Think about it – what other professional service industry do people feel as though they need to know everything in order to proceed?  Examples below…

Patient says to DOCTOR: “Mr. M.D., in last month’s medical journal, I saw the additional side effects of antibiotic XYZ.  Are you sure you should prescribe that?”

Anyone saying that?  Thought not.  If the patient goes to a doctor, they have to trust that the DOC has read the journals and that they know better how to cure their disease.  If the patient has to attend medical school and learn it all themselves, then DO NOT pay a doctor.  Do it yourself (D.I.Y.).

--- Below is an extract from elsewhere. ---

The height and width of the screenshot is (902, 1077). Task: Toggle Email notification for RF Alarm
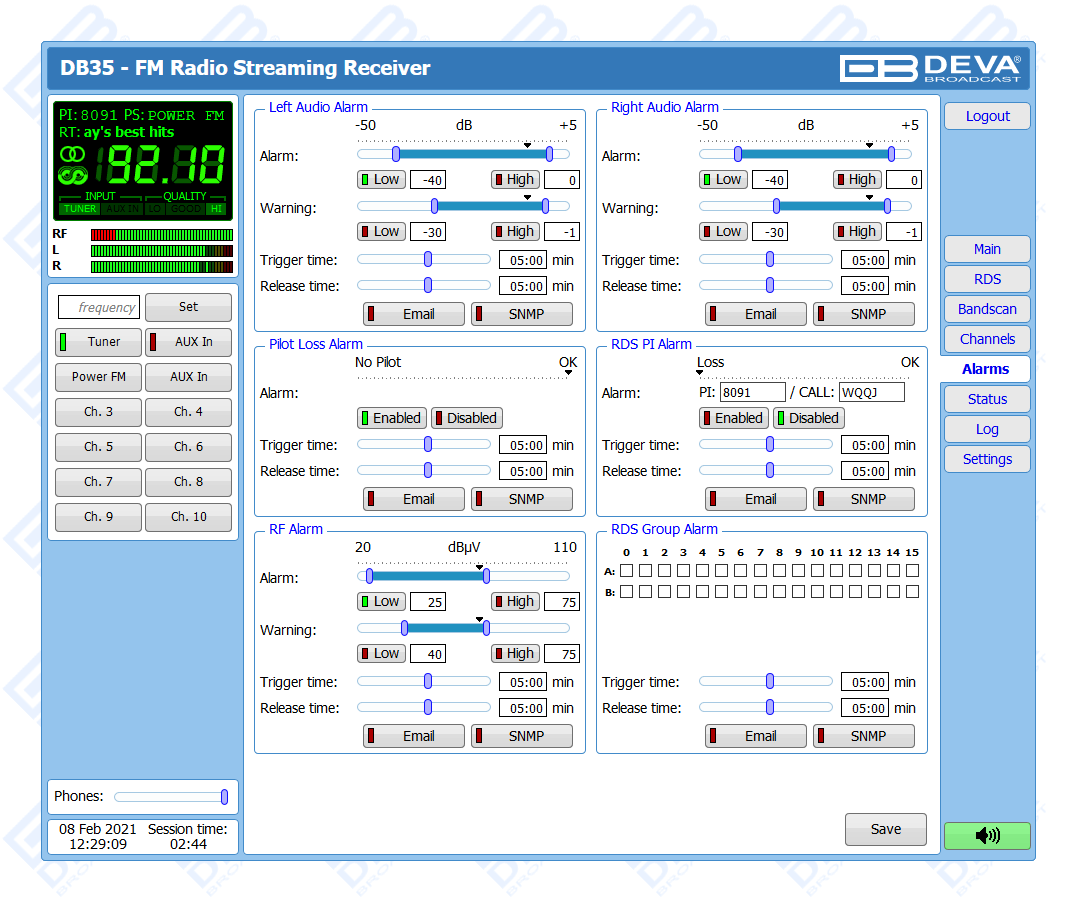(x=413, y=736)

Client says to ATTORNEY: “I would like your opinion.  I read 42 different cases about this same topic and there is no precedence for <insert legal issue here>.”

Would you do that?  NO.  Let the lawyer do the law stuff, and if you want to read those case logs, then save yourself the $400/hourD.I.Y.

Client to ACCOUNTANT: “IRS code $#FRE-FFDU says that if a taxpayer files a joint tax return, there is no need to blah blah blah….I am going to do it anyway.  Will you sign my return for me?”

Getting the point?

If you are shelling out the dollars and STILL have to become an expert in the particular field, then save your cash and fire the expert.  You are paying for nothing.

If, instead, you are paying the Attorney to take care of your legal battles, the Doctor to watch after your health, and your CPA to handle all things IRS…and you are out sailing or starting a new business, then God Bless You!  You, ma’am, are getting what you paid for…free time.

I covered the professional jobs I could think of above, but this same concept applies for any service.  My wife and I had this conversation about 6 months ago.

Her:  “The yard looks horrible.”
Me:  “I know.”

Her:  “We are paying $100 per month.”
Me:  “Yep.”

Her:  “You don’t care about this?”
Me:  “Not really.  I care about watching the Yankee game.”

Her:  “Why?”
Me:  “Because I trust Thomas and he has been in the lawn business for a long time.  He is aerating, overseeding, fertilizing, mowing, edging, etc…and is doing a better job than I could do.”

Her:  “But we are paying $100 per month for nothing.”
Me:  “No we aren’t.  He mows the lawn once a week.  It used to take me 3 hours each weekend to mow, weed-eat, edge, etc.  It is worth $25 per week to spend that extra 3 hours with you and the babies.  That is only $8 per hour, and it is worth that to me to be inside an air conditioned house instead of outside in 99 degree heat.”

Her:  “But you don’t spend that extra 3 hours with us.”
Me:  “What was that honey?  A-Rod just hit a 450 foot rocket over the left-center field wall!”

I am essentially paying so that I do not HAVE to do something.  I wouldn’t be watching the game if I were outside mowing.

I want that to be every investor’s mindset.  Find a worthy advisor, pay them, and forget about the details.  Check your monthly statement.  Call if you have a question.  Leave the minutia up to us.  You will have more free time and you will be happier.  So will we.

If instead, you need to be the engineer and learn every single detail (expense ratio, P/E, nickel-dime fee, standard deviation, up capture….yada yada yada), then do it all yourself and save the 1.5% annually.  You won’t perform as well more than likely, but at least you will have wasted hundreds of hours and have nobody else to blame but yourself.

DON’T HIRE ME…but don’t say I didn’t warn you.